The root cause of the calamity involved poorly maintained power cables and cable-connection assemblies on the tracks in the tunnel near L’Enfant Plaza, the NTSB said.
Trains are powered by electricity that flows along third rails. The electricity is delivered to the rails through thick, heavily insulated cables. If the insulation is worn or damaged, electricity can flow out, generating heat, fire and smoke. The phenomenon is called “arcing,” which is what the NTSB said caused the tunnel smoke.
As for why the train — No. 302 — was unable to back up, details on that became public recently in correspondence between the NTSB and Metro.
According to the documents, because some passengers on the train in the tunnel opened doors and got off — what officials call “self-evacuation” — train controllers cut power to the electrified third rail in the area, apparently for the safety of the self-evacuating passengers. As a result, the train was unable to return to the L’Enfant Plaza station.

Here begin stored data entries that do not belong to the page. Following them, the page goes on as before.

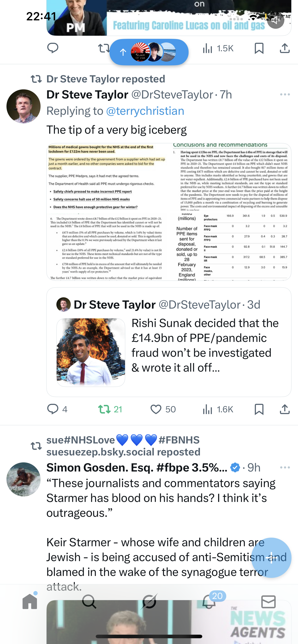Open more options on Simon Gosden's post
Screen dimensions: 298x644
(285, 468)
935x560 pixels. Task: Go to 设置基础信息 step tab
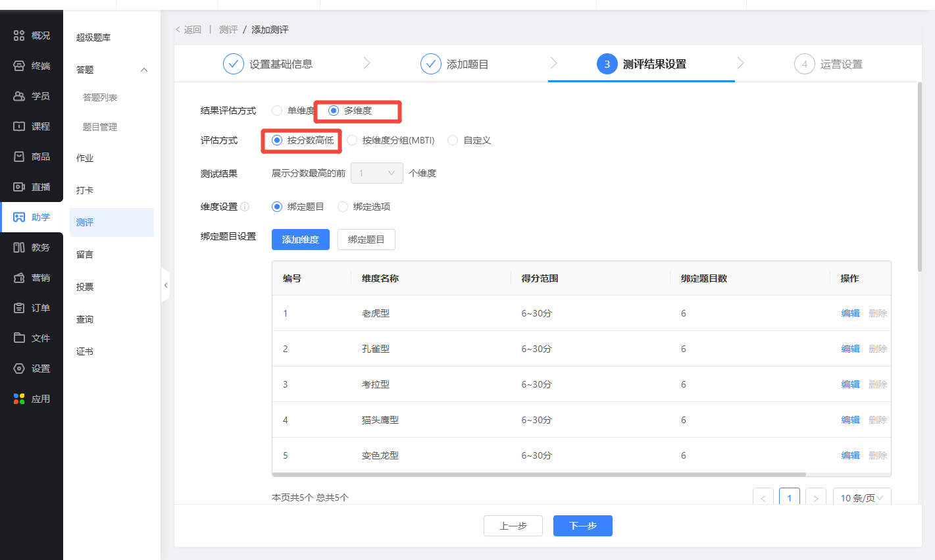[268, 64]
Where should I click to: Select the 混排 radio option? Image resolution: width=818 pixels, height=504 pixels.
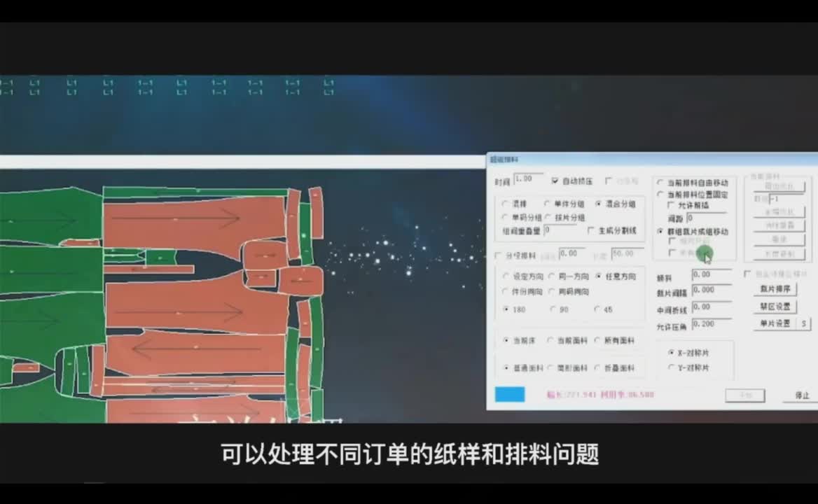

Investigators think “the train could have moved if the action to move the train would have occurred in the very first few minutes,” accident investigator Michael Hiller said at Tuesday’s hearing. “But as time went on and cables burned and power became more degraded, that opportunity became less and less.”
Next came the control center’s remote operation of the tunnel vent fans, which was botched, according to the NTSB.

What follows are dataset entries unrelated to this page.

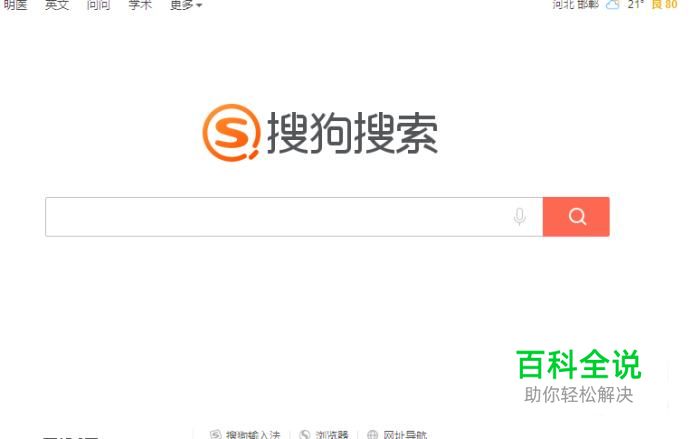Focus the Sogou search input box

294,217
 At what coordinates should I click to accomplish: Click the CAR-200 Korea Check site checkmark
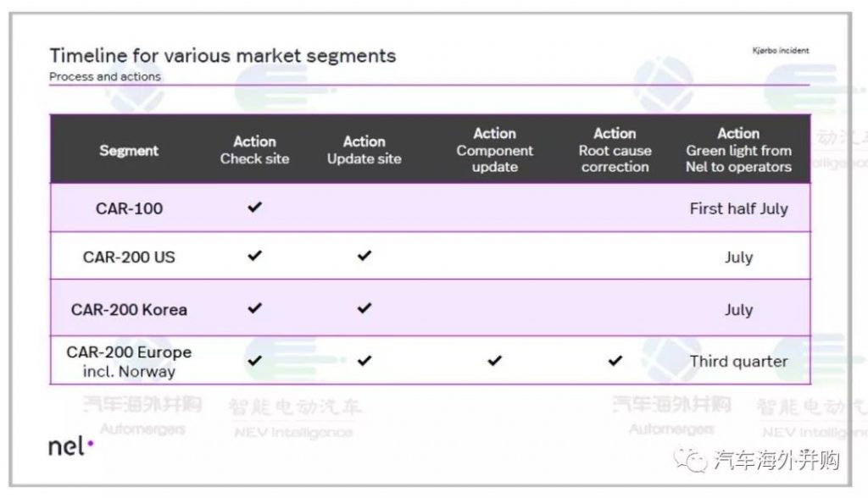pos(254,308)
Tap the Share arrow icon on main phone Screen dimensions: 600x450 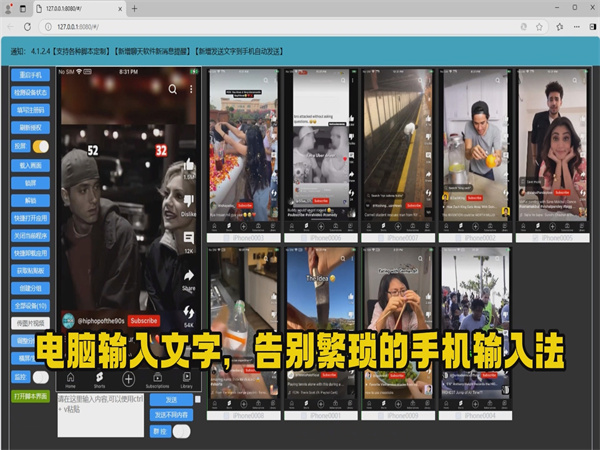pyautogui.click(x=188, y=276)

The safety board said Tuesday that the ventilation system near the L’Enfant Plaza station is old, of a kind designed in the 1960s and ’70s for station temperature control, not smoke removal. Metro knew from studies in the 1980s that the older vent systems were inadequate for smoke emergencies, the NTSB said. Yet the transit agency did not upgrade the systems, including the one near L’Enfant Plaza.
On Feb. 11, 2015, a month after the incident, the NTSB issued an emergency recommendation saying that Metro should draft detailed written procedures for activating its tunnel ventilation fans during a crisis such as the one on Jan. 12. The board said Metro had made matters worse that afternoon by turning on fans in an uncoordinated manner.

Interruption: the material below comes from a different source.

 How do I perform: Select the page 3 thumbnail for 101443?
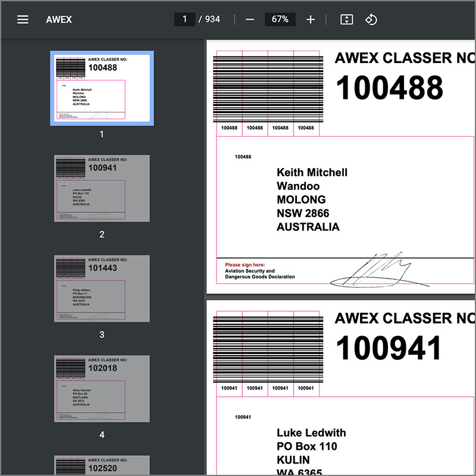pos(102,289)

Specifically, the NTSB said then, the improper use of the fans caused a mass of smoke to move hundreds of feet toward the train while it was stuck in the tunnel. And the fumes lingered around the train as scores of riders gasped for air.
The problem was caused by Metro personnel in the Landover control center, the safety board said Tuesday. The train controllers activated two sets of giant fans at cross-purposes with devastating consequences, according to the board.
The two sets of fans, on opposite ends of the train, were both pulling the smoke instead of one set pushing while the other pulled, the NTSB said. As a result, the mass of fumes settled over the stationary train and stayed there.
If the fans had been properly coordinated, creating brisk air circulation, the smoke might have been expelled from the tunnel, the safety board said. The mistake occurred because the controllers lacked training and guidance, the board said.
Gordon, the NTSB investigator, said at the hearing, “They did not have a written procedure for how to respond.”
Said Sumwalt: “I think if I were to sum it up, whatever could go wrong that afternoon did go wrong. . . . To quote the title of a Shakespearean play, it was a comedy of errors. . . . Except for it was not funny.”
Robert McCartney, Michael Laris, Faiz Siddiqui and Luz Lazo contributed to this report.